In the case of Whirlpool Corporation v Registrar of Trade Marks (1998 8 SCC 1), the Apex Court, while once again reiterating that the power to issue prerogative writs under Article 226 of the Constitution is plenary in nature and not limited by any other provision of the Constitution, laid down that an alternative remedy would not operate as a bar in at least four contingencies, namely, for the enforcement of the Fundamental Rights , where principles of natural justice are violated, where an authority acts without jurisdiction and where the vires of an Act are challenged. It was further observed that the decisions to which reference is made above would even after a considerable passage of time continue to hold the field especially in a case where an authority acts without jurisdiction .
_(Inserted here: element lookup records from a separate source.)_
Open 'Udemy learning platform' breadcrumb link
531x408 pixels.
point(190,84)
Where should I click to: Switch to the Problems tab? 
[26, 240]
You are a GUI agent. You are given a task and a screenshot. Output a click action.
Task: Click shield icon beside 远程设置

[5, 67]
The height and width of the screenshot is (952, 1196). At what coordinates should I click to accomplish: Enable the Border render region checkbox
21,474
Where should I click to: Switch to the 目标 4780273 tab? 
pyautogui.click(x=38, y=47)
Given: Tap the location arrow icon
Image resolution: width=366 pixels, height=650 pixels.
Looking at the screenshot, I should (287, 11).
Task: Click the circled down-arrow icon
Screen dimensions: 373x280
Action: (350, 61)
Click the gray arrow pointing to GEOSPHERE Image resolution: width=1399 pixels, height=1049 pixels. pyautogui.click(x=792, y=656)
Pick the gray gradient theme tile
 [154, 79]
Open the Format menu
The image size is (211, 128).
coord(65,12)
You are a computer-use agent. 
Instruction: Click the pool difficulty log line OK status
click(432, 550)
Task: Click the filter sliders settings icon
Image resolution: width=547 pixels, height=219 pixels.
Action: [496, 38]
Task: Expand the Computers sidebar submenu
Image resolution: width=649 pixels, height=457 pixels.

The next important contention is the issue of maintainability versus entertainability of the WPs. The Apex Court in Godrej Sara Lee Ltd vs Excise and Taxation Officer (2023 SCC online 95) observed that availability of an alternative remedy does not operate as an absolute bar to the “maintainability” of a writ petition and that the rule, which requires a party to pursue the alternative remedy provided by a statute, is a rule of policy, convenience and discretion rather than a rule of law. There is a clear distinction between “entertainability” and “maintainability”. The objection as to “maintainability” goes to the root of the matter and if such objection were found to be of substance, writ petition would not be maintainable. However, the question of “entertainability” being entirely discretionary, a writ petition despite being maintainable may not be entertained by for various reasons, but dismissal of a writ petition merely on the ground that the alternative remedy was not availed, without examining whether an exceptional case has been made out for such entertainment would not be just and proper. To sum up, while the High Courts have discretion to entertain a writ petition, the SC repeatedly emphasised that merely because an alternative remedy is available under the law, that by itself would not be a bar on adjudication and that no hard and fast rule could be laid down as regards entertaining the WPs as it depends on the facts and circumstances of each case.